What felt like disadvantage was actually preparation.
The New Model
Here's what I think works now:
Skills over credentials: What you can do matters more than what degrees you have.
Adaptability over expertise: Being able to learn new things quickly beats deep knowledge of one thing that might become obsolete.
Multiple income streams over salary: Don't depend on one employer for 100% of your income.
Network over hierarchy: Your opportunities come from who you know and who trusts you, not from climbing a single ladder.
Building over extracting: Create things that have value independent of your continued employment.
Why I'm Not Scared
I meet people who are paralyzed by economic uncertainty.

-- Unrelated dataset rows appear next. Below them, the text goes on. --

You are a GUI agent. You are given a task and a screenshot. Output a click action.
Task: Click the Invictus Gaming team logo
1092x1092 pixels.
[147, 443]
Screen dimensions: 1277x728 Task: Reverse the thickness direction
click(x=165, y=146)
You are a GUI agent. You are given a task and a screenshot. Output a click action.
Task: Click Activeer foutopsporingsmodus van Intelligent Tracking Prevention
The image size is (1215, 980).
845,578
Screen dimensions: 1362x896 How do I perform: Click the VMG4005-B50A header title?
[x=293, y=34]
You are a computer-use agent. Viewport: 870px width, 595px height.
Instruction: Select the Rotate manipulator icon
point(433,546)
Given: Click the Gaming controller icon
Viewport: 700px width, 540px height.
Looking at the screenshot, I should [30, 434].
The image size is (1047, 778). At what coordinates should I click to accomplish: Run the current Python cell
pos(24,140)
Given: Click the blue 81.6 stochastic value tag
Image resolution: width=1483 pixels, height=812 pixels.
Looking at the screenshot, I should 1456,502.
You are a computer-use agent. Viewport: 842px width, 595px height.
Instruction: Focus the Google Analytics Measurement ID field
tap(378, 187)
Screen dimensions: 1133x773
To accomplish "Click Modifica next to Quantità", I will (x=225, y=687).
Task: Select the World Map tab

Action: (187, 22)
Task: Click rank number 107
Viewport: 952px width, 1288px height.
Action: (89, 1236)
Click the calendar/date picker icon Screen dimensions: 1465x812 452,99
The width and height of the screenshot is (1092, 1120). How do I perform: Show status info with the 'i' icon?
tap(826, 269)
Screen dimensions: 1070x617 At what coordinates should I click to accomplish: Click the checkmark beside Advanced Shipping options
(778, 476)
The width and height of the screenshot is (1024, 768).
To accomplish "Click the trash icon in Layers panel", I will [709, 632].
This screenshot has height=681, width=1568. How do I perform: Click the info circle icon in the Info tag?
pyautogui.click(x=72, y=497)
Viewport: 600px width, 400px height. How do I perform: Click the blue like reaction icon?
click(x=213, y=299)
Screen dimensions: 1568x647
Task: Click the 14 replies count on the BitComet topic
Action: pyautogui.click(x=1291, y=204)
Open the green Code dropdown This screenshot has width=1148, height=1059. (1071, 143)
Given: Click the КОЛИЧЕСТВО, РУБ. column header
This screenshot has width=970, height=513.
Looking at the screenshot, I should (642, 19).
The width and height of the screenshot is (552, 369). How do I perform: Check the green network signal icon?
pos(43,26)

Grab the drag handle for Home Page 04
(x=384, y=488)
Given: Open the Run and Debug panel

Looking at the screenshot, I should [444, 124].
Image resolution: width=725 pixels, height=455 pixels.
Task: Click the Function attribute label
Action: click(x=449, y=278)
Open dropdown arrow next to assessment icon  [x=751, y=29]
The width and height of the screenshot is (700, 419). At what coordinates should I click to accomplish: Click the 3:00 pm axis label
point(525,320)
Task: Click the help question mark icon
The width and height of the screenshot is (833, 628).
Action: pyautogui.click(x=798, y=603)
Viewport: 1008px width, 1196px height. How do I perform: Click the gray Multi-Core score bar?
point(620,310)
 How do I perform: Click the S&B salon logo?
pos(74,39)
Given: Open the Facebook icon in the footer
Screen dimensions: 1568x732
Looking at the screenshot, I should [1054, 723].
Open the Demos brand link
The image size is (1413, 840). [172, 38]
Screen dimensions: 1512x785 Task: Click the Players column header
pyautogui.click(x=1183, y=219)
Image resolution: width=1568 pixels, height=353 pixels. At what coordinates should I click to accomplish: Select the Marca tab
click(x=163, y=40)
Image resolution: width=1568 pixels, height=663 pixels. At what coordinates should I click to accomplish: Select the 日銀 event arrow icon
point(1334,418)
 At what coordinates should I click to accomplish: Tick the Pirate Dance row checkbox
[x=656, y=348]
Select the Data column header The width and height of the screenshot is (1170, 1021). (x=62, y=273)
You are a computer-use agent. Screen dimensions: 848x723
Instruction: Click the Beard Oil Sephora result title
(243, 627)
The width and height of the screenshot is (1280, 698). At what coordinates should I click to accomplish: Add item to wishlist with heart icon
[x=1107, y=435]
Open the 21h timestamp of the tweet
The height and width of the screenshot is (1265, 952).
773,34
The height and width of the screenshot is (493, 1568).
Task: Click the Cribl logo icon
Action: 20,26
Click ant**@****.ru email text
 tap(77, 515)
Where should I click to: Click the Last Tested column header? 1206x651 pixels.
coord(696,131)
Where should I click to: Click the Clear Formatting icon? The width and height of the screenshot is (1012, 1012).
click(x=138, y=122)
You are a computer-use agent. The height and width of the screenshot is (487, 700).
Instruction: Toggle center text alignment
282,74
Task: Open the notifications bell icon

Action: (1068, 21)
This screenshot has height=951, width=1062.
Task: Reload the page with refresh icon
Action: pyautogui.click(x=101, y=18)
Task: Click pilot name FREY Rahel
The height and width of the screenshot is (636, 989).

They see the old model dying and have no idea what replaces it.
I see it differently. Yes, the safety nets are disappearing. But the opportunities are exploding. It's never been easier to start a business, find customers globally, learn new skills, or connect with potential partners.
The old model traded freedom for security. The new model offers neither guaranteed - but makes both possible if you're willing to build.
The Advice I'd Give
If I had kids entering the workforce today:
Don't optimize for your first job. Optimize for your tenth job being one you create yourself.
Learn how to learn. The specific skills will change - the meta-skill of quick acquisition won't.
Build things. Anything. The experience of creating something from nothing is more valuable than any credential.
Stay paranoid. Comfortable is the most dangerous position. If your job feels completely secure, you're probably not paying attention.
When did you realize the old rules didn't apply anymore? What did you do about it?